The feelings and basis of the Summer School was a meeting of people from all over the world, with valuable views born out of their experiences from their countries. This collaboration of minds was fantastically fresh for me, and I will carry this experience throughout the rest of my education in Leeds…

Luke Humphrey blogs about this year’s CGD summer school

The summer sun shone around Leeds especially for the students of the 2016 Centre for Global Development EADI (European Association of Development Research and Training Institutes) Summer School. Chock full of distinguish and specialised academics from across the world giving lectures and workshops on a smorgasbord of eye-catching development subjects ranging from Climate Change to Development Journalism.

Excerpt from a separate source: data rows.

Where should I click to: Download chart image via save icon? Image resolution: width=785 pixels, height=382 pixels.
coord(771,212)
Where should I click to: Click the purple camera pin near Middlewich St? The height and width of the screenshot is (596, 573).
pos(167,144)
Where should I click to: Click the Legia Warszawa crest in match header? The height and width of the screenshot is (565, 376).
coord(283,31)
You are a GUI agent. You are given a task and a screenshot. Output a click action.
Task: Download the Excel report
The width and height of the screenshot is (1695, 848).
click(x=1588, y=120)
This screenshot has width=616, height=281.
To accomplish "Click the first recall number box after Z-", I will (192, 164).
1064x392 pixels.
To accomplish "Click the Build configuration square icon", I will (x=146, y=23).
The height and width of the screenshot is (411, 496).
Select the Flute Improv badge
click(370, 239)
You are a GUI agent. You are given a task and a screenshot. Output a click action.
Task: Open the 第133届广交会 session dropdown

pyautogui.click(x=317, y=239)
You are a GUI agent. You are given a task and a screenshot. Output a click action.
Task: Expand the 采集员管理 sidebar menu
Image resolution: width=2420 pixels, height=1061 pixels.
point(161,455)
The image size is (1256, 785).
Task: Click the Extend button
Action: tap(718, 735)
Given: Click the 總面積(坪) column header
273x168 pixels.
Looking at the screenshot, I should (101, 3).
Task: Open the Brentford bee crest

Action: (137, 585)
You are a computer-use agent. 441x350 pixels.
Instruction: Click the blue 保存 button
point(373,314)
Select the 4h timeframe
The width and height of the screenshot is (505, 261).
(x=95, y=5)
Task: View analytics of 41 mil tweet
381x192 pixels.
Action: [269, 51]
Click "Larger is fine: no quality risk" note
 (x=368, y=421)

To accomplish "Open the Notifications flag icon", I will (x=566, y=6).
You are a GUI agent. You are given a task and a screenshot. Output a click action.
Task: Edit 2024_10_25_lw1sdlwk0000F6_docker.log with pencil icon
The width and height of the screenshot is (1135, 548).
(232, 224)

summer_school_2016_LukeAs a second year International Development student at the University of Leeds, many subjects over the week were second nature, but what was not familiar was the bottomless amount of knowledge, depth and insight provided by both seasoned lecturers and a diverse and engaged group of students. What was most enlightening in fact was the discussions and debates from the students coming from four different continents across the world altogether for the school. A scorching hot Monday set the scene for a double dose of development talks. Firstly from Professor Cuz Potter and Jinhee Park, an intriguing and informative tale of city transformation, rural to urban, green pastures to dense city high rises. Cuz and Jinhee pulled in their extensive knowledge of South Korea. What becomes immediately apparent is how interconnected development is with so many other fields of study, from Architecture & City Planning to Engineering and Construction, development is at the heart of what we are studying, but it stretches out so much further when applied to real life projects and transformation of societies in the developing world. Not only does this huge spectrum of study find its way into the lectures, but also it shines through the wide variety of student’s backgrounds. Engineers, Geographers and Historians alike gather to study a constantly growing field full of potential. What cannot be stressed enough is the limitless amount of different experiences and background from the participants which greatly enriched every debate and discussion during the summer school.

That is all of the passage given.